7. The Deepest Barrier: Fear of Authentic Choice

Beneath all the practical obstacles, there is one barrier that runs deepest: the fear of what you'll discover when you actually sit on your throne.

When you stop being run by patterns and introjected voices, you face a terrifying question: What do I actually want?

Many people have no answer to this. They've spent so long being run by external demands that they've lost touch with their own authentic desire.

And sometimes, when they reconnect with their authentic desire, it's different from what they've been pursuing. Perhaps their authentic values don't match their job. Or their authentic direction conflicts with family expectations. Or their genuine desires require capacities they haven't yet developed.

This is terrifying.
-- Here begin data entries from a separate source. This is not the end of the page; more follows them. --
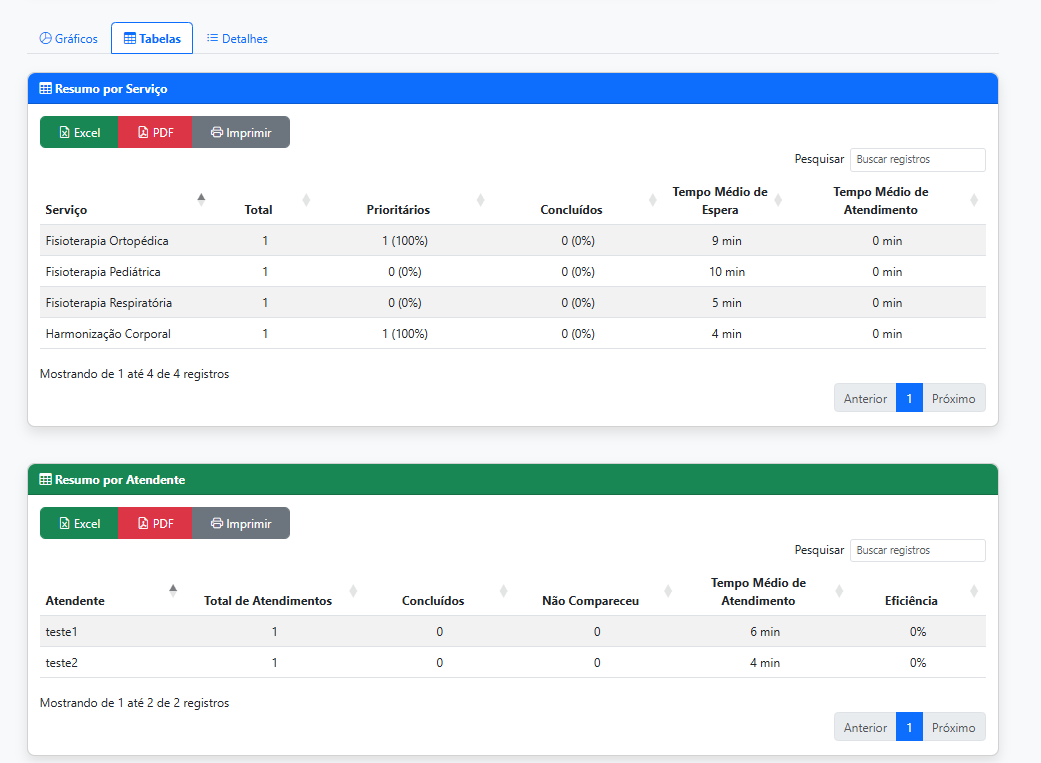Sort service table by Concluídos column
This screenshot has height=763, width=1041.
click(x=571, y=210)
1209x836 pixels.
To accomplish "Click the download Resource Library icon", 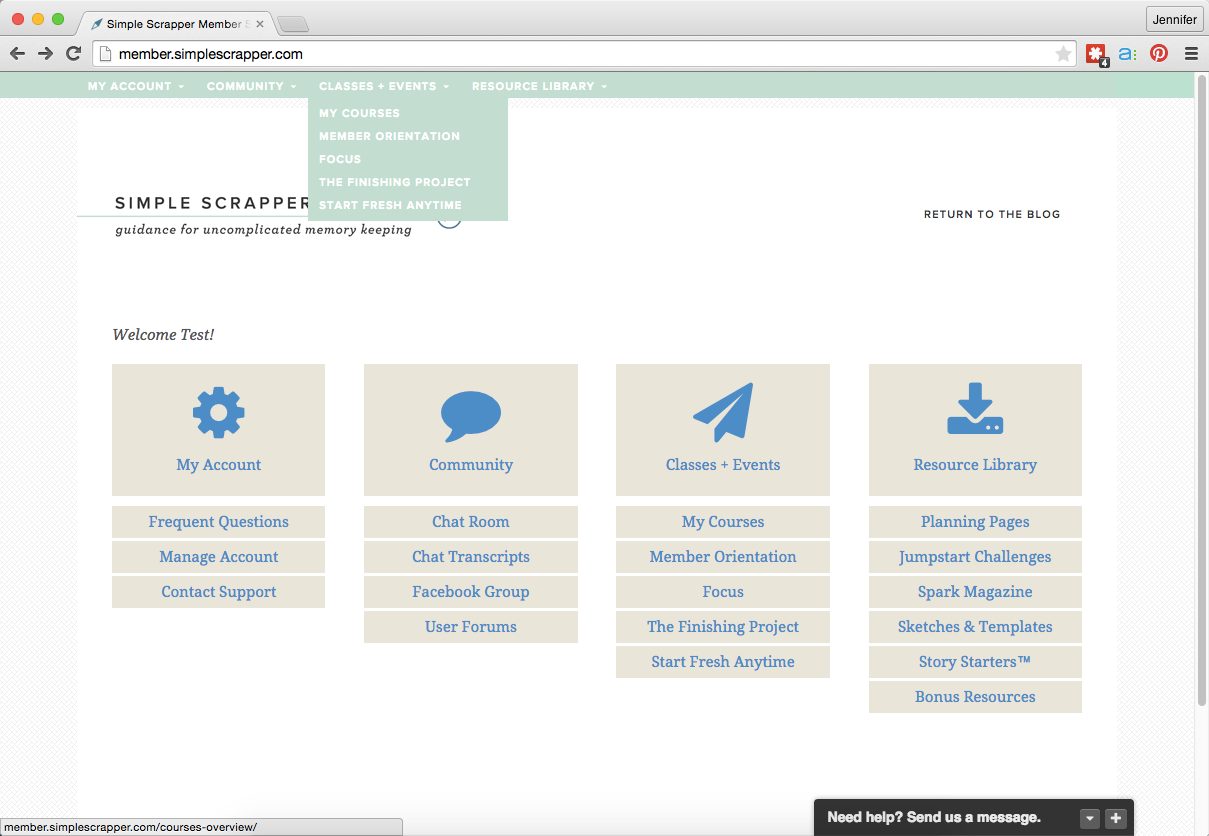I will [x=975, y=409].

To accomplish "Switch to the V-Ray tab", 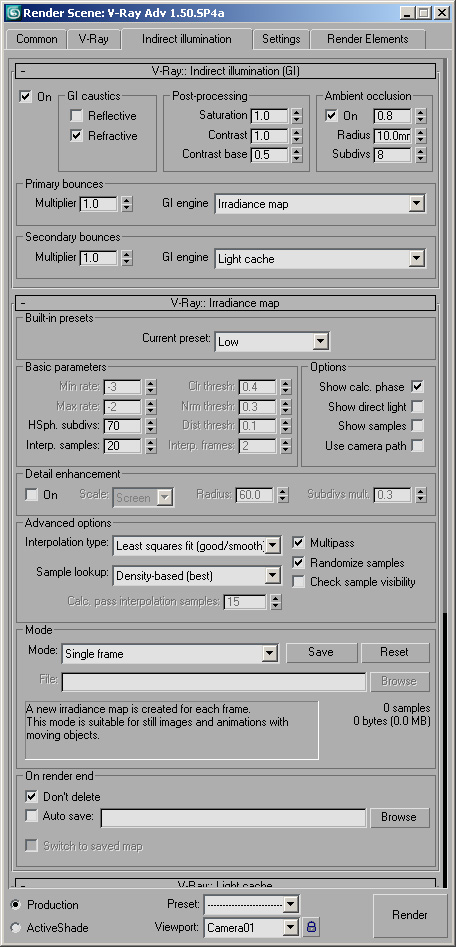I will (93, 39).
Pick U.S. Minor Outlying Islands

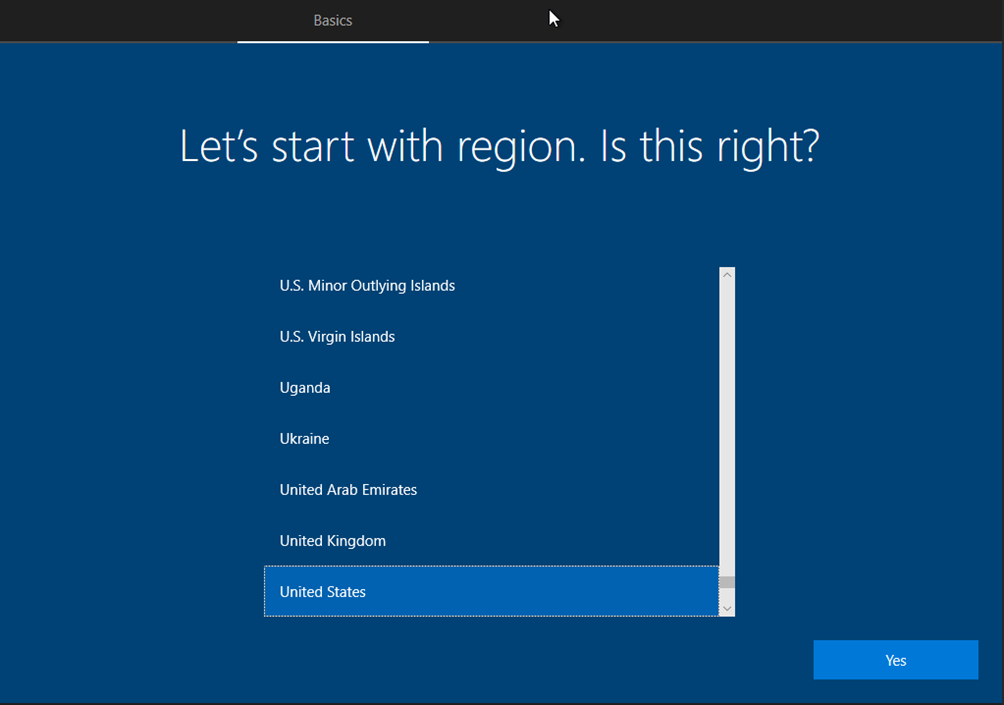(x=491, y=286)
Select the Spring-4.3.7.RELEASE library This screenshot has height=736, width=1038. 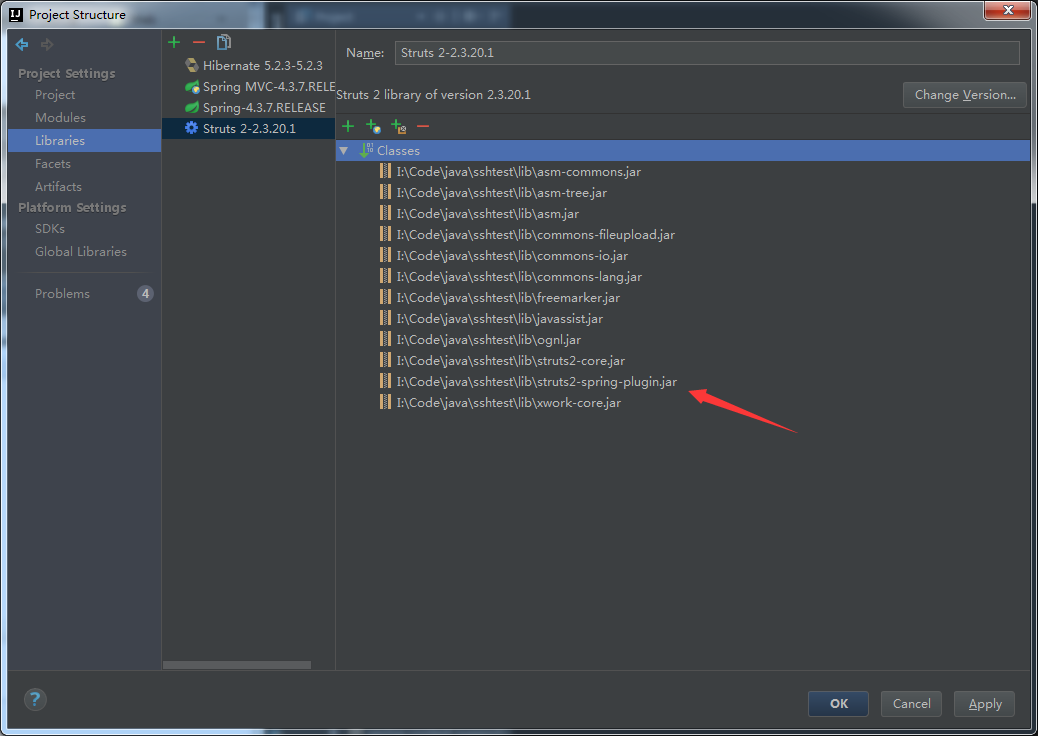coord(263,108)
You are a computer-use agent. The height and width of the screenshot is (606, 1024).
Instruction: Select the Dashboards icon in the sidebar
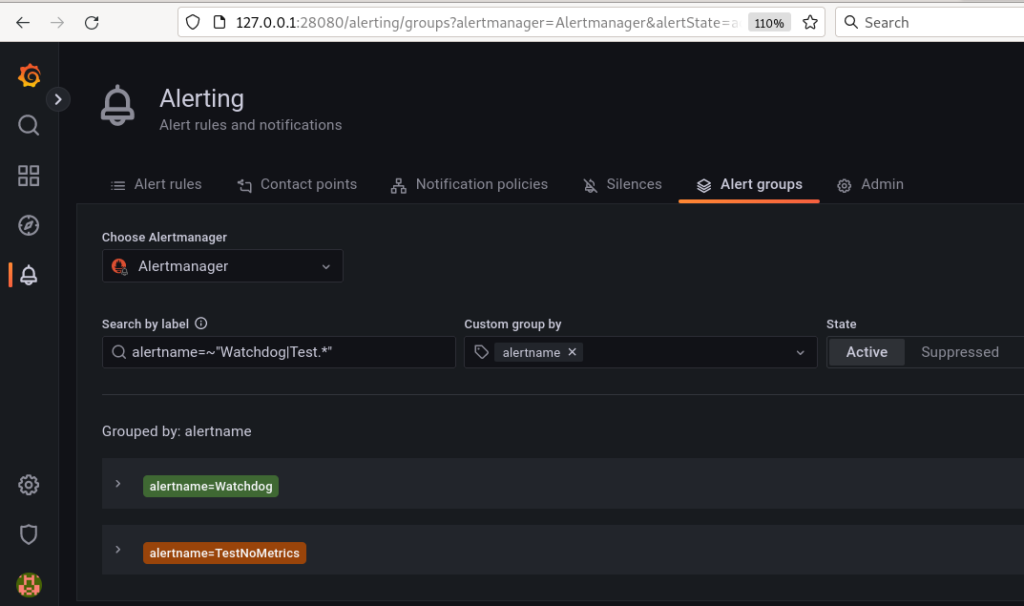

Because it means sitting on the throne requires accepting responsibility not just for your choices, but for the consequences of becoming authentic.

This is why many people would rather stay captured. The pattern is uncomfortable, but it's familiar. It keeps them safe from the larger uncertainty of genuine choice.

8. The Invitation: Stop Betraying Yourself

This is the central invitation of the Solomonic way: Stop betraying yourself.

Self-betrayal happens when you know what you actually want but you don't pursue it. When you know what's true but you pretend it isn't. When you silence your own voice to please someone else. When you abandon your own values to fit in.

Every time you do this, you're telling yourself a fundamental message: "Your consciousness doesn't matter. Your authenticity isn't important. Your desires are less real than external demands."

The cost of this self-betrayal is immense. It creates a kind of exhaustion that no amount of rest can touch. It creates a despair that no success can lift. Because at the deepest level, you're abandoning yourself.

The Solomonic Self is built on a different foundation: Your consciousness matters. Your authentic values are more real than external demands. Your genuine desire is legitimate.

This doesn't mean being selfish or ignoring others. It means honoring your own consciousness as fundamental. It means making choices from your own throne rather than from someone else's script.

The work is simple: In each moment, ask yourself: Am I being authentic here? Am I honoring my own consciousness? Or am I betraying myself?

Let that question guide you back to the throne.

Glossary — Part V

The Throne
The seat of decision-making within consciousness; the place where you determine values, direct attention, and interpret reality.
Occupying the Throne
Being present in conscious authority over your own decisions and values; functioning from authentic awareness rather than habit or external demands.
Empty Throne
The condition where consciousness has not assumed its own authority; the seat remains unoccupied by authentic self.
The Body on the Throne
The lowest level of consciousness occupying the throne; stimulus-response reflexes and habit controlling decisions without awareness.
Introjected Voice
An internalized external voice—parent, teacher, culture—that speaks through you and occupies the throne as if it were your own authentic voice.
Survival Strategy
Early-learned protective patterns that once ensured safety and now occupy the throne as guardians, preventing authentic presence.
Collective Imperative
The invisible demands and expectations of community and culture that occupy the throne as if they were personal values.
Authentic Self
The consciousness that operates from genuine awareness, authentic values, and conscious choice rather than external demand or internal pattern.
Epistemic Authority
The power to determine what is true for yourself; the authority to establish your own reality interpretation rather than accepting others' definitions.
The Throne Inquiry
The four-movement practice of returning to the throne: noticing absence, recognizing capture, inviting return, and choosing from authentic awareness.
Stages of Throne Occupation
The developmental progression from momentary recognition to integrated authentic presence as the baseline consciousness.
Self-Betrayal
The act of abandoning your own consciousness, authenticity, or values to meet external demands or internal patterns.
Inner Alignment
The state where consciousness, values, and actions are coherent; where you're not betraying yourself but rather acting from authentic integrity.